2.5          The Customer undertakes to treat user data confidentially and to prevent it from being accessed by unauthorised third parties. The Customer undertakes to inform the Supplier immediately should there be evidence that the member account has been misused.

2.6          The Supplier reserves the right to delete user accounts that have not been accessed for six months or for which the Customer can no longer be reached via the email address provided.

 

3. Conclusion of Online Contract

3.1          The representation of products in the online shop constitutes a non-binding online catalogue and not a legally binding offer. By sending an order by clicking on the order button, the Customer makes a legally binding offer to purchase the goods contained in the basket (hereinafter the “Order“). The Order can only be made and submitted when the Customer accepts these Terms and Conditions by clicking on the “Accept Terms and Conditions” button and, thereby includes them in its Order.

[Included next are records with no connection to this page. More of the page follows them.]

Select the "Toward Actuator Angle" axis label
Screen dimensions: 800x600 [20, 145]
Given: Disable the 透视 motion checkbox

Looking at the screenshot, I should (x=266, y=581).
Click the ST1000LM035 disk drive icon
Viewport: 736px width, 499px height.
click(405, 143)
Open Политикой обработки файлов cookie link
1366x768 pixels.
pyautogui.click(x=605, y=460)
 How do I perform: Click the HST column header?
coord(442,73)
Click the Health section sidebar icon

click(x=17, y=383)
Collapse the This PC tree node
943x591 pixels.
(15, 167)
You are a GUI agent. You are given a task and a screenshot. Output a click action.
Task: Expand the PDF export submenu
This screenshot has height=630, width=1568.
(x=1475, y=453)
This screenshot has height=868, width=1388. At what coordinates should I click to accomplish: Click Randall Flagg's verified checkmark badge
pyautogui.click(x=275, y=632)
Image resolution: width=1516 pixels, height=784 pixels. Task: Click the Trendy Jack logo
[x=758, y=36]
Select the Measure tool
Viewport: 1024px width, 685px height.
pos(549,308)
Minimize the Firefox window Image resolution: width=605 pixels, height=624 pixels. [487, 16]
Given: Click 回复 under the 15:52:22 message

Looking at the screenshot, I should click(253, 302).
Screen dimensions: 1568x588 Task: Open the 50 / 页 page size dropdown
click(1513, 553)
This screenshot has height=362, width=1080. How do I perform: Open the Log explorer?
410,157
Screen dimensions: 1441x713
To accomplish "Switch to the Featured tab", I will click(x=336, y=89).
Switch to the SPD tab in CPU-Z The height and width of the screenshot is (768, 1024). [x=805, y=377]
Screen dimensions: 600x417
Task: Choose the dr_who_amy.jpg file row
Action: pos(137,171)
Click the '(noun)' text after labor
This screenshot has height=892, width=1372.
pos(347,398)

3.2          The sending of a confirmation email by the Supplier does not constitute acceptance of the Order. This merely confirms receipt of the order. The Order shall be accepted within two weeks of receipt of the Order, either by delivery of the goods ordered or by sending an email in which the acceptance is explicitly declared to the Customer (hereinafter “Acceptance“).  Decisive for the calculation of the deadline is the receipt of the declaration of acceptance via email, or the delivery date in the event of delivery.

3.3          The text of the contract is saved by the Supplier following the conclusion of the contract and can be viewed by the Customer online, provided that said Customer has a user account.

 

4. Delivery

4.1.        Delivery shall be made to the address specified by the Customer. The Supplier uses various delivery service providers for delivery.

4.2          Information about the delivery deadline is not binding, unless, in exceptional cases, the delivery date was promised in writing. Supplier deliveries that are made in Germany within ten days of the agreed delivery date are regarded as being on time.

4.3          Should a product selected by the customer not be in stock at the time of ordering, the Supplier will inform the Customer of this. If the product is permanently out of stock, the Supplier will not issue a declaration of acceptance. A contract is not entered into in this case.

4.4          If the product ordered by the Customer is only temporarily unavailable, the Supplier will immediately inform the Customer of this. In the event of a delay in delivery of more than two weeks, the Customer shall be entitled to withdraw from the contract. The Supplier is also entitled to withdraw from the Contract. In this case, any payments already made by the Customer shall be reimbursed immediately.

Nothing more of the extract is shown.